INSTRUCTION
Convert the material below, from the line containing "Expand the 8:04" through the line containing "The width and", into a two-column CSV with the columns instruction and response, one row per item. Put each value in a single quoted field, replace line breaks with spaces, and omit the pictures.

DATASET ROWS

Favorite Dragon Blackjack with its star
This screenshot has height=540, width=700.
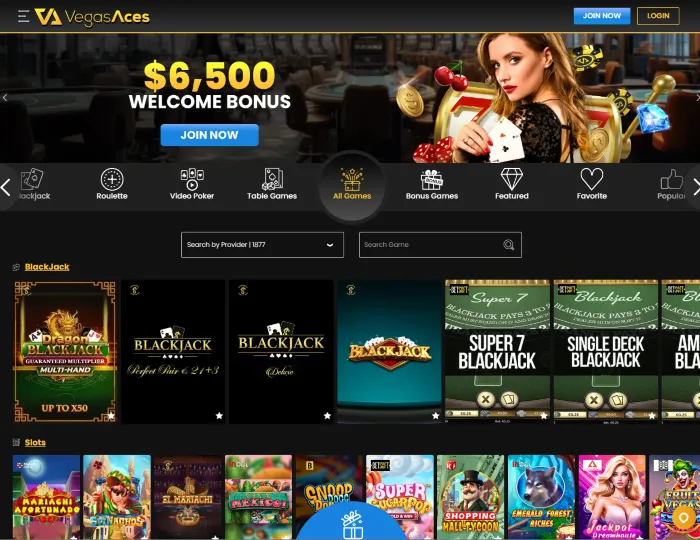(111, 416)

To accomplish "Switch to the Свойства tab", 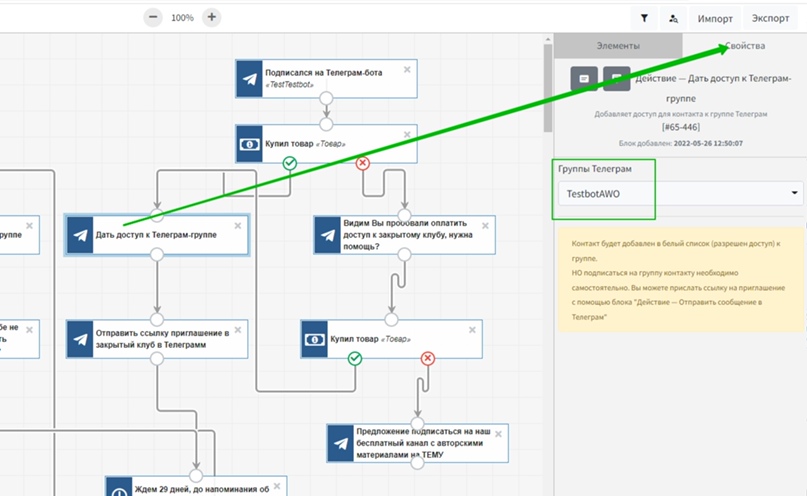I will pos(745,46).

==

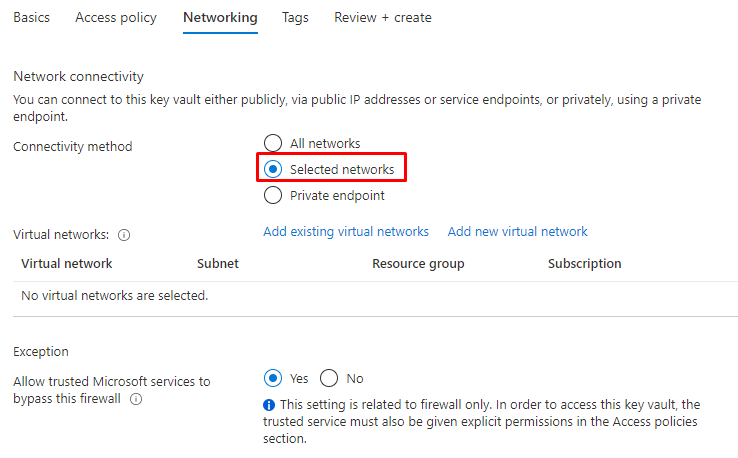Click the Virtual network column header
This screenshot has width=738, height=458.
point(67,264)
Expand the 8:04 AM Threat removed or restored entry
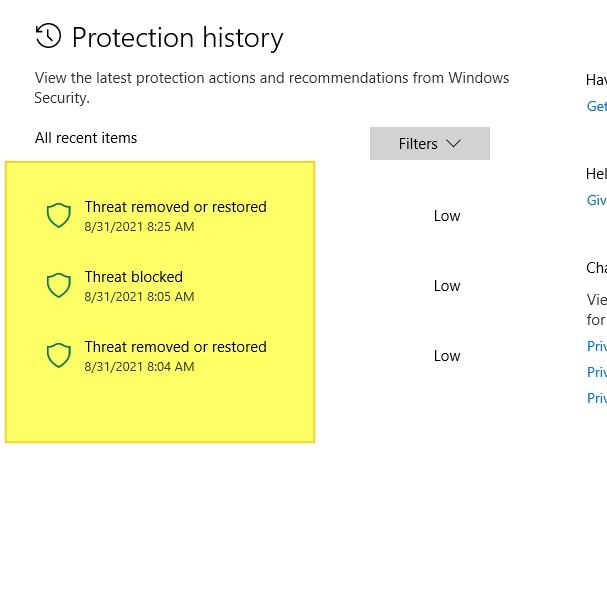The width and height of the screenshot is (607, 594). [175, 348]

...

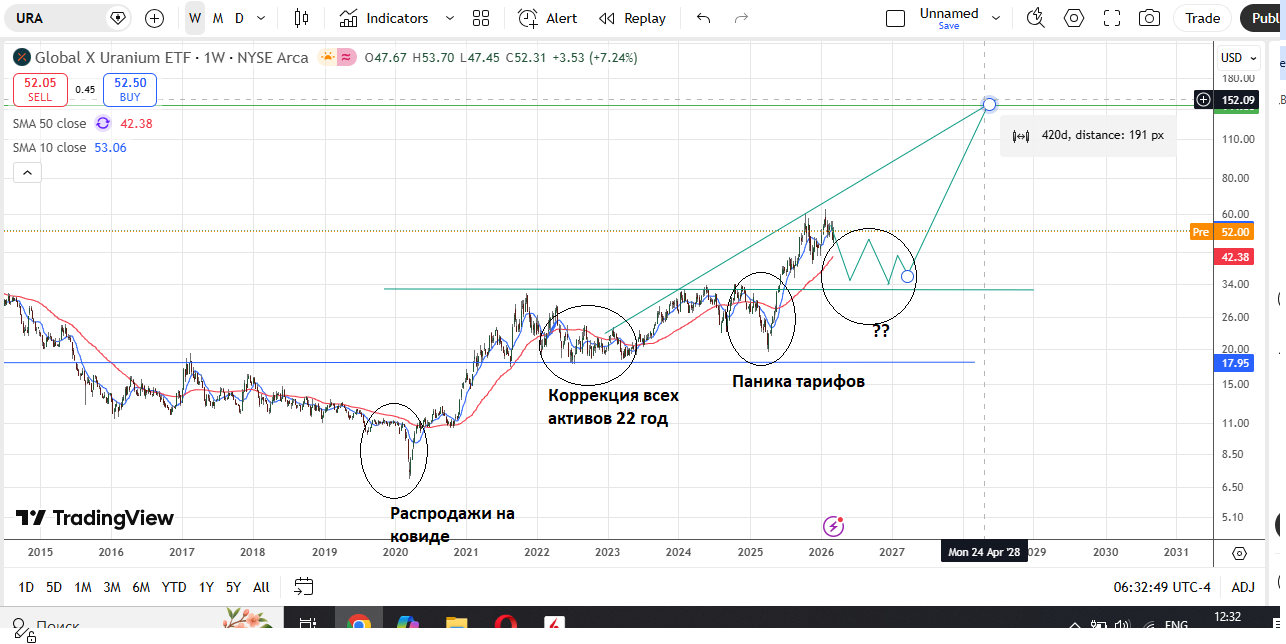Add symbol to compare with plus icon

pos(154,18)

EXERCISE RESULT
instruction,response
"Expand the 8:04 AM Threat removed or restored entry","The width and height of the screenshot is (607, 594). [175, 348]"